(READING PASSAGE):
_ _ _ _ _

Taiwan is the third front. On Sunday morning, a bipartisan contingent of three US senators traveled there, ostensibly to announce the donation of COVID-19 vaccines to the island, which has experienced a large outbreak of the virus in the past month. In reality, the visit is intended to further undermine the “One China” policy and continue war preparations aimed at the Chinese mainland.
The three senators—Tammy Duckworth and Christopher Coons, both Democrats, and Dan Sullivan, a Republican—arrived in Taiwan aboard a US Air Force C-17 Globemaster III, rather than a civilian plane. They stated that Washington was donating 750,000 doses of COVID-19 vaccines but did not announce when.
The trip was not a humanitarian mission. The three senators initially travelled to South Korea for meetings on Friday and Saturday with foreign ministry and defence officials to discuss the US-South Korean military alliance. The stop in Taiwan was a carefully orchestrated part of this same trip, designed to deepen Washington’s military cooperation with allies in the region, which include plans to station US missiles within striking distance of major Chinese cities.
The three senators met with President Tsai Ing-wen and Foreign Minister Joseph Wu, who used the visit to once again attack Beijing and blame it for Taiwan’s inability to procure enough vaccines for its population. Taipei has accused Beijing of interfering in a deal between the island and Germany’s BioNTech for vaccines, a charge that the Chinese government denies.
The decision to use a military plane for the trip has not gone unnoticed in Beijing. As Washington and Taipei have no formal diplomatic relations, cooperation between the US and Taiwanese militaries and governments is a challenge to the “One China” policy, which states that Taiwan is a Chinese territory.

_ _ _ _ _

(WORK TASK 1):
Edit the passage on the senators' Taiwan visit between "Taiwan is the" and "not announce when.", inclusive, and write that part out again with "senators" changed to "lawmakers".
(WORK TASK 2):
Proceed with the passage on the senators' Taiwan visit, writing on from its final sentence.
The lines that follow are separate material, unrelated to the passage on the senators' Taiwan visit.

_ _ _ _ _

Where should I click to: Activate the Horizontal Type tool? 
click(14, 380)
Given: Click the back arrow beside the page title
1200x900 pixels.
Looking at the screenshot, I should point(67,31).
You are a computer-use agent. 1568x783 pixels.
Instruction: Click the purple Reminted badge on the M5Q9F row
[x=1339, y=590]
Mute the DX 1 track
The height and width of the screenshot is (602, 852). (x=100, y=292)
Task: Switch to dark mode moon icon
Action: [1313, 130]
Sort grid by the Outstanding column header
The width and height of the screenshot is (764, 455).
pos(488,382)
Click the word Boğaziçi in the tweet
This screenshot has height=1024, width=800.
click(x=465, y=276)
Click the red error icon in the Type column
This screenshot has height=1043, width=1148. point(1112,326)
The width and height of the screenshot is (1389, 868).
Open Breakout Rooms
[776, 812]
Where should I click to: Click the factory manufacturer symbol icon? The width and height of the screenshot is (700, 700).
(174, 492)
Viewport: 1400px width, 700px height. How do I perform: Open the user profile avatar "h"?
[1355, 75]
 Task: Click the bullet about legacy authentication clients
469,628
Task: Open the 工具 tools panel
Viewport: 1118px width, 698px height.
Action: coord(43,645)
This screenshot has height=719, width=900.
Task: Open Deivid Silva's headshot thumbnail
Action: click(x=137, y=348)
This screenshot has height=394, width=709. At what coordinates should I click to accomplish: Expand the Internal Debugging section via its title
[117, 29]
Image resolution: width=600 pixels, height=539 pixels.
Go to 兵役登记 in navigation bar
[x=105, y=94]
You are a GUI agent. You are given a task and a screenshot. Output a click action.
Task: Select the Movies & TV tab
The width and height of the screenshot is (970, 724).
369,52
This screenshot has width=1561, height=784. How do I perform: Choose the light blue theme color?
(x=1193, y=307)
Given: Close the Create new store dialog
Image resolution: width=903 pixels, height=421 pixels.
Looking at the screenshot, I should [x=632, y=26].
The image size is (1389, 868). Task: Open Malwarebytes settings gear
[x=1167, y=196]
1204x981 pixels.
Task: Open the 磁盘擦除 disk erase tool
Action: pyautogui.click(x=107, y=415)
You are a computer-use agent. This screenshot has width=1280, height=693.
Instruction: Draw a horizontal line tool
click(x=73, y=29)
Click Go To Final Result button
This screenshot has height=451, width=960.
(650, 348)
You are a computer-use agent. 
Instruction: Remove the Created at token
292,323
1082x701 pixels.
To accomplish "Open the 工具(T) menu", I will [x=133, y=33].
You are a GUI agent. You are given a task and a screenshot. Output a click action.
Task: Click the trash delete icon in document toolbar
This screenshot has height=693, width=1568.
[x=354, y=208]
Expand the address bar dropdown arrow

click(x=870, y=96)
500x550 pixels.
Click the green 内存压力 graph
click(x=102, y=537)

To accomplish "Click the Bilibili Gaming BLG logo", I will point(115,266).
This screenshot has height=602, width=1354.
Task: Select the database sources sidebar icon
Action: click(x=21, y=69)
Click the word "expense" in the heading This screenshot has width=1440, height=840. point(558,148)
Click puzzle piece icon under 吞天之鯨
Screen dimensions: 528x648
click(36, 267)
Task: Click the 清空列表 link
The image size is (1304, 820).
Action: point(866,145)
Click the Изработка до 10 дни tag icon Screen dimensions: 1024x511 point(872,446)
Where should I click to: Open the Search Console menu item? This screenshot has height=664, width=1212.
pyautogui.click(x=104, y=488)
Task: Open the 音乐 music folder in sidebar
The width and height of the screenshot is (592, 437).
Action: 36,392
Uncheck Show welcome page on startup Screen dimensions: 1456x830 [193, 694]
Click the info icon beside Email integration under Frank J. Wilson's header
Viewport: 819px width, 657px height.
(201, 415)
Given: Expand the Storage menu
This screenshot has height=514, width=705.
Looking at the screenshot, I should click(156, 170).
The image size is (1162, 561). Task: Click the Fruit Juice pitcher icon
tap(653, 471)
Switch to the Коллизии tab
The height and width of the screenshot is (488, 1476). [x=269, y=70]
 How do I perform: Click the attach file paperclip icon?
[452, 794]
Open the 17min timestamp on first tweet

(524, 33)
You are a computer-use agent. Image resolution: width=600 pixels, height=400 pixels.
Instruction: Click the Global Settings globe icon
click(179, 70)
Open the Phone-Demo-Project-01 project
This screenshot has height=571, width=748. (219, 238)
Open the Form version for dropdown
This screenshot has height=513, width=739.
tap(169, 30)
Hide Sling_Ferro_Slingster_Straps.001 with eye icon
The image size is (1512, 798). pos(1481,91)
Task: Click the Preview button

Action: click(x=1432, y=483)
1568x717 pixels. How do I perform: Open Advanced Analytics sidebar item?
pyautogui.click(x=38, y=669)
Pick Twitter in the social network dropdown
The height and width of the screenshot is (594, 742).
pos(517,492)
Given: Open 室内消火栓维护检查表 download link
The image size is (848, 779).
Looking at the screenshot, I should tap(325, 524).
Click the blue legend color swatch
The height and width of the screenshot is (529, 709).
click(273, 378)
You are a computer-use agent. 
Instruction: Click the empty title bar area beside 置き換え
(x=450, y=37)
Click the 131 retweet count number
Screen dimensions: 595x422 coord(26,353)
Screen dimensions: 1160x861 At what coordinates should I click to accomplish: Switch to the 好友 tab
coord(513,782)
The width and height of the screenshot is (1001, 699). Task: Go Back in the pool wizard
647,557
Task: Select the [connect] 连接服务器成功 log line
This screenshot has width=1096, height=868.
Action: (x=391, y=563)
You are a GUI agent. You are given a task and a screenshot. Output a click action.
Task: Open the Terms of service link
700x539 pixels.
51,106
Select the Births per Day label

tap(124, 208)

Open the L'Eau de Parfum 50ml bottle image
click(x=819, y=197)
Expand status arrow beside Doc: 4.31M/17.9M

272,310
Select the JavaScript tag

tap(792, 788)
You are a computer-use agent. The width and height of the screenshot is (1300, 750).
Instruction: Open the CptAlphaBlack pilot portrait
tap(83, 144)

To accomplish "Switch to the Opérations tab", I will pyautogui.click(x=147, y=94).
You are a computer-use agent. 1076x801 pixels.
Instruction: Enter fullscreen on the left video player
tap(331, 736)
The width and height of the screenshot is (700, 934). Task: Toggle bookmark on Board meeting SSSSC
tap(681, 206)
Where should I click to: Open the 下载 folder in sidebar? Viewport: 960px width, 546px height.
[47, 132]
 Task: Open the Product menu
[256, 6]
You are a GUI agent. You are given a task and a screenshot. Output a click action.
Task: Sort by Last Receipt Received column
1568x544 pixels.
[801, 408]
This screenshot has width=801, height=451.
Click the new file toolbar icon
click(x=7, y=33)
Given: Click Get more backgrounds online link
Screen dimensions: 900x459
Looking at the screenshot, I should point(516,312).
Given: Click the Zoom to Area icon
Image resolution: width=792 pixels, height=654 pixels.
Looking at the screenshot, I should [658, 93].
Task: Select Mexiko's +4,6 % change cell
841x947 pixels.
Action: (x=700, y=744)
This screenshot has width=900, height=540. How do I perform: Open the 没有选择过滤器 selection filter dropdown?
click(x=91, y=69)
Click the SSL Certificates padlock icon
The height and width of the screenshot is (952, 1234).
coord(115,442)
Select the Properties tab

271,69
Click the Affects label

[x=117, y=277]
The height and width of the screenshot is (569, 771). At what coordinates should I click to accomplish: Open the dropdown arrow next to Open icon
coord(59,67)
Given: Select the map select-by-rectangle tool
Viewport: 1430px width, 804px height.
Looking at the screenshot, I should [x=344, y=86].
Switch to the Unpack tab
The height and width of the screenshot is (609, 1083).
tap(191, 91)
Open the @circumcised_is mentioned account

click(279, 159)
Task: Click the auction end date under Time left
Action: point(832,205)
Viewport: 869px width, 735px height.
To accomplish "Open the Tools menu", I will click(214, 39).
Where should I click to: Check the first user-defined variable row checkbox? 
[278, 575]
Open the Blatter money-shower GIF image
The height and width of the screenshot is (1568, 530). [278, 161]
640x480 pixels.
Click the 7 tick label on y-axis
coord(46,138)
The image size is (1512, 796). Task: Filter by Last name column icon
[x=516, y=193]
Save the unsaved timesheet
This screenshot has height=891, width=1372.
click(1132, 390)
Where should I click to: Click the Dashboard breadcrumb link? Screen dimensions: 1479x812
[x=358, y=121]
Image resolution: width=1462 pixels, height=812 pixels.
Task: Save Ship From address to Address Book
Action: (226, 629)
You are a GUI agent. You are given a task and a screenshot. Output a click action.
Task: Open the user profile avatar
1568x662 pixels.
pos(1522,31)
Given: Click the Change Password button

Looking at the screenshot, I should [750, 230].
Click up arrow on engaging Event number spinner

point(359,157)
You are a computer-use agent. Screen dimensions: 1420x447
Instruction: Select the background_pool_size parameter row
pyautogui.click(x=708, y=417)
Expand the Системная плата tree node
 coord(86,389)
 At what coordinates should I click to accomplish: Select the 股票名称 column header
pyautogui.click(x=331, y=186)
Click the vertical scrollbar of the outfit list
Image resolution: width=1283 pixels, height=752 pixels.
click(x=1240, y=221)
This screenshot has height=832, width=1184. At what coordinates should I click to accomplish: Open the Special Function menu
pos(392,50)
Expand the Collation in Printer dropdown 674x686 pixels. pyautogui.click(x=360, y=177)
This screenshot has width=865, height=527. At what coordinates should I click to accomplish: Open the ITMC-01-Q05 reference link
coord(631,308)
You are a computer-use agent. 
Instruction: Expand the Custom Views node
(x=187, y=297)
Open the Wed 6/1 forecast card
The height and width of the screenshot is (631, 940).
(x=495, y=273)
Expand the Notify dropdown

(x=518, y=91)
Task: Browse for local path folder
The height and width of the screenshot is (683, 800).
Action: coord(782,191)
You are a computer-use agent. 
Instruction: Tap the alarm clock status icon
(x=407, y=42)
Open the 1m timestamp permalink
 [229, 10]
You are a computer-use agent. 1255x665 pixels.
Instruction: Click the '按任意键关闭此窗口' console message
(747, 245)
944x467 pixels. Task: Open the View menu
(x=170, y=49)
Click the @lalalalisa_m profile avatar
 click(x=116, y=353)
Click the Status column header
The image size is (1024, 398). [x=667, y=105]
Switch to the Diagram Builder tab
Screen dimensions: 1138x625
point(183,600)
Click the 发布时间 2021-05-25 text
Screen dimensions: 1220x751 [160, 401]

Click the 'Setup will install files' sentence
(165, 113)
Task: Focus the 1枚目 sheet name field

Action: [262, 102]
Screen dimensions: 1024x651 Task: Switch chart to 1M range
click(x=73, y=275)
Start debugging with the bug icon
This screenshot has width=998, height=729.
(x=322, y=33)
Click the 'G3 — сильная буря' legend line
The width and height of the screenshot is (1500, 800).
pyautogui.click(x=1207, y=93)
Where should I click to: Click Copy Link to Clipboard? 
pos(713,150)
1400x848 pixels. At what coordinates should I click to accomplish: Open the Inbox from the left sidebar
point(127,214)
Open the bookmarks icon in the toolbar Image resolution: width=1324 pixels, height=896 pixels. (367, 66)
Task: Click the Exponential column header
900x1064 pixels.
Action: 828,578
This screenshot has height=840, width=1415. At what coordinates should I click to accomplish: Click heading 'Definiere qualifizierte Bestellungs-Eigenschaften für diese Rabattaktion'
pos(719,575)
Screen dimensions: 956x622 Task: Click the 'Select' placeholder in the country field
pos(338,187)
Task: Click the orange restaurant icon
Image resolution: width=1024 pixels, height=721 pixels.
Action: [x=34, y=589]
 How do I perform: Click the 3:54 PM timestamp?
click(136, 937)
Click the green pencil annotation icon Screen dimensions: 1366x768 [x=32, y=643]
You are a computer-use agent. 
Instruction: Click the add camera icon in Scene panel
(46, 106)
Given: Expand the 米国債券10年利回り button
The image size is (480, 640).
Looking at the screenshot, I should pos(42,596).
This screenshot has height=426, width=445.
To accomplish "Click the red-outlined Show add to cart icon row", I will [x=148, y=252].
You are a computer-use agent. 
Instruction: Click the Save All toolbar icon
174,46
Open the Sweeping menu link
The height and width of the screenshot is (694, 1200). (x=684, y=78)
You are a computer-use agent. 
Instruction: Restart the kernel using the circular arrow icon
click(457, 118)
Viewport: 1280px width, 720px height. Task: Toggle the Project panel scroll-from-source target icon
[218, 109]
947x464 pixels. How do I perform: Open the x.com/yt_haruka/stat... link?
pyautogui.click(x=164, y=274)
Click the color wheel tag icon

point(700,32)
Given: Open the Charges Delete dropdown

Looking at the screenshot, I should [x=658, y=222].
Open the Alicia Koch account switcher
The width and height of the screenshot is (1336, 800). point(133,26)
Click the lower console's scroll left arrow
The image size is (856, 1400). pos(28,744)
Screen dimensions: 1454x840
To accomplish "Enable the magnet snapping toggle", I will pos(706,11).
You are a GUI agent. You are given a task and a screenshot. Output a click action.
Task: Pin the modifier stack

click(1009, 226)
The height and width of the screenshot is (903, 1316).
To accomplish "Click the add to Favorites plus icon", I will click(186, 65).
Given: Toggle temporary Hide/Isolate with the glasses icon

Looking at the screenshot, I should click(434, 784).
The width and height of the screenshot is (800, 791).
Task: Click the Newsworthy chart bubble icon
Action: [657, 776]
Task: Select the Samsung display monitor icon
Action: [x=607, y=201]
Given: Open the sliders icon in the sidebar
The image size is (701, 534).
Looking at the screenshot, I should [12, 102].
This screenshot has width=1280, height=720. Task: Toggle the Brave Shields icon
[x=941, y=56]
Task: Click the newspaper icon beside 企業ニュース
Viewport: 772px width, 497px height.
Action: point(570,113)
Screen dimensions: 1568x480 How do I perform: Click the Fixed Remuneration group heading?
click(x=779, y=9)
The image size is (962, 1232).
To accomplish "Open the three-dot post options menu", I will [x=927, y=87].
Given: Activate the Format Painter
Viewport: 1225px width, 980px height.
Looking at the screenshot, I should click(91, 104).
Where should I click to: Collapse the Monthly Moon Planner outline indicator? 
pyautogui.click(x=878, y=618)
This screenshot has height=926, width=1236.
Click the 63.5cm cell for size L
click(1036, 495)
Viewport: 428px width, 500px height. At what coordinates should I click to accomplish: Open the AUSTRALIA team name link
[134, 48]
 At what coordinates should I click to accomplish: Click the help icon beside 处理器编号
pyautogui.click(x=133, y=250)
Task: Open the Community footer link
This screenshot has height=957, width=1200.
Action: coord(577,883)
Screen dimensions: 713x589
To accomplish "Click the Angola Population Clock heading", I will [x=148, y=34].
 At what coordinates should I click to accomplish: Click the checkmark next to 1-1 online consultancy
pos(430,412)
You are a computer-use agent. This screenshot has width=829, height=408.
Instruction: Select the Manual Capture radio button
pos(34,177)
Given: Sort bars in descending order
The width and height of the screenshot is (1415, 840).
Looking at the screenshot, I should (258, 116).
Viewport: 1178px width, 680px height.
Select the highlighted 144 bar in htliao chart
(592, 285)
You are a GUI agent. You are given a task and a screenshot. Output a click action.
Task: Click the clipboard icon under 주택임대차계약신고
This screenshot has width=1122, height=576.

_ _ _ _ _

(WRITTEN ANSWER 1):
Taiwan is the third front. On Sunday morning, a bipartisan contingent of three US lawmakers traveled there, ostensibly to announce the donation of COVID-19 vaccines to the island, which has experienced a large outbreak of the virus in the past month. In reality, the visit is intended to further undermine the “One China” policy and continue war preparations aimed at the Chinese mainland.
The three lawmakers—Tammy Duckworth and Christopher Coons, both Democrats, and Dan Sullivan, a Republican—arrived in Taiwan aboard a US Air Force C-17 Globemaster III, rather than a civilian plane. They stated that Washington was donating 750,000 doses of COVID-19 vaccines but did not announce when.

(WRITTEN ANSWER 2):
The attempts to undermine this diplomatic norm began under Donald Trump and are being accelerated by the Biden administration, which even invited a Taiwanese diplomat to Biden’s inauguration in January.
Following World War II, Taiwan, a Japanese colony from 1895–1945, was returned to China, which was then ruled by Chiang Kai-shek’s Kuomintang (KMT). After being defeated in the Chinese Revolution of 1949, the KMT subsequently fled to Taiwan, where they were protected by the United States and allowed to posture as the legitimate government of all of China, even occupying one of the five permanent seats in the United Nations Security Council.
Beginning in 1971 under President Richard Nixon, the US engaged in negotiations with Beijing as part of a tactical manoeuvre aimed at undermining the Soviet Union. This led to Washington’s recognition of Beijing as the legitimate government of all of China and the cutting off formal relations with Taiwan in 1979. The switch to Beijing also allowed Washington to exploit the Chinese mainland as a source of cheap labour power as Beijing accelerated the process of restoring capitalism in the 1980s.
However, with China’s development into the world’s second largest economy and an economic competitor to the US, Washington is attempting to use its own economic and military might to pressure Beijing and force it to accept US hegemony in the region.
While countries like the US have hoarded vaccines this year, China has offered doses to countries in the region, leading to charges of “vaccine diplomacy” from Washington and Tokyo. Beijing has offered its own vaccine to Taipei, which rejected it.
The actions of US imperialism are clearly risking the outbreak of a major war with China that would ultimately engulf the entire globe. Biden is stepping up US efforts, begun under Obama and intensified under Trump, to undermine Beijing to offset its own relative economic decline.
The Biden White House is also seeking to deflect internal class tensions outward, particularly over the ruling elite’s catastrophic handling of the COVID-19 pandemic, with every response driven by the profit concerns of big business, at the expense of nearly 600,000 lives, even by the official statistics.